Jörð in the lore is considered a jötunn, one of the elder race of giants. She is also counted among the Asyjnur, the major goddesses of Ásgard and she is looked to as a benevolent deity who receives veneration in modern North pagan practice. One of the distinguishing traits of the Jötnar is that they tend not to care for, and are even hostile towards, humankind. The Jötnar counted among the gods of Ásgard are those who, like the gods, care for and watch over us.

Interestingly, there are said to be nine Jörð-like giantesses, one for each of the Nine Worlds. Whether Jörð has eight sisters, our forebears were aware of the other planets in our solar system, or Jörð exists inter-dimensionally, is not known. Like other matters of divinity and spiritual speculation, we leave that to you to decide for yourself.

Jörð is the daughter of Nótt (Night) and Annar, both primordial Jötnar. She is the mother of Thor and another god named Meili, by Óðin. She is called “Óðin’s bride” in skaldic poetry and is one of his concubines – a position that would have been one of great honour.

In the lore, she is described as wearing a girdle, and ditches, turf, gullies, escarpments, and other earthwork ledges were referred to metaphorically as this girdle.

Her name seems to be related to mountains and the physical terrain of the earth mass. You walk upon her, live in a dwelling constructed of her – she is inescapable, immanent, all around. She is, in many ways quite the opposite of many of the Abrahamic notions of the divine, who see the divine as necessarily outside of the world: she is the divine that is the world, herself.

ydalir.ca

Thoughts on Jörð

Many modern Heathens consider Jörð to also be the goddess known as Nerthus, the latter being an earth-mother name associated with the more southerly Heathen lands now known as Germany and Austria. It is also possible that Nerthus is a separate goddess, the feminine aspect of Njörð

There are are other goddesses with similar associations, including Freya, Gefjon, and Gerð. As pre-Christian pagans in Northern Europe did not have a systematic theology, it is likely that many of the names of the numerous earth goddesses are simply regional names of the same archetypal deity. As Germanic tribes traded with their southern neighbors, religious practices also passed back and forth and influences between cultures have been noted by many scholars. It is highly likely that Jörð is related to Hellenic Gaia, an older Titan mother earth goddess who continued to receive veneration alongside the Olympians who came after her.

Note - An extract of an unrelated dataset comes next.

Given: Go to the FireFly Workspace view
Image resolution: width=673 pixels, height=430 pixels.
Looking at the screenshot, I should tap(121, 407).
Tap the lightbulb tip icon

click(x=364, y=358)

Jörð is among the deities shared across other modern pagan faiths. According to historian Ronald Hutton in his book Triumph of the Moon: A History of Modern Pagan Witchcraft, Jörð (along with Diana and Aphrodite) helped influence and inspire modern-day conceptions of The Goddess of Wicca.

She is called “Mother of Mankind” and in prayers and petitions in the lore, she is called upon as the mother of all of the gods as well. In particular, Jörð is invoked for help in finding and accessing healing herbs, and in activating their maximum potential. She is among the many deities who speak to Northern paganism’s inseparable interweaving with environmentalism and ecology movements. An important aspect of practicing any paganism is environmentalism, so much so that calling yourself a pagan often implies environmental activism. 

The gods, who count Jörð’s daughter as their queen, and her son as their champion, cannot be truly honoured with garb and by-standing. To say something is sacred is to say that it is truly beyond profit and convenience. In Northern paganism we are our actions and it is our duty to take action on behalf of the sacred earth and to help the gods delay Ragnarök for another day.

ydalir.ca

Signs and Symbols

The Earth, hills, mountains, and unspoiled wilderness. Healing herbs, bees, and grandmothers. Natural features that resemble a woman (womb-like caverns, hills shaped like breasts) and soil. Girdles, both as a garment, as a metaphor for ditches, turf, gullies, escarpments, and other earth-work ledges. Icons of ecology movements and environmental rights groups.

ydalir.ca

Associated Names

Earth, Jorth, Fjorgyn, Nerthus, Eordan Modar (Mother Earth), Eorde, Erce, Fold, Fira Modor, Hlodynn, Hludana, Grund, Erda, Drighten. Also Gaia/Gaea, Ge, and Terra in Greco-Roman tradition.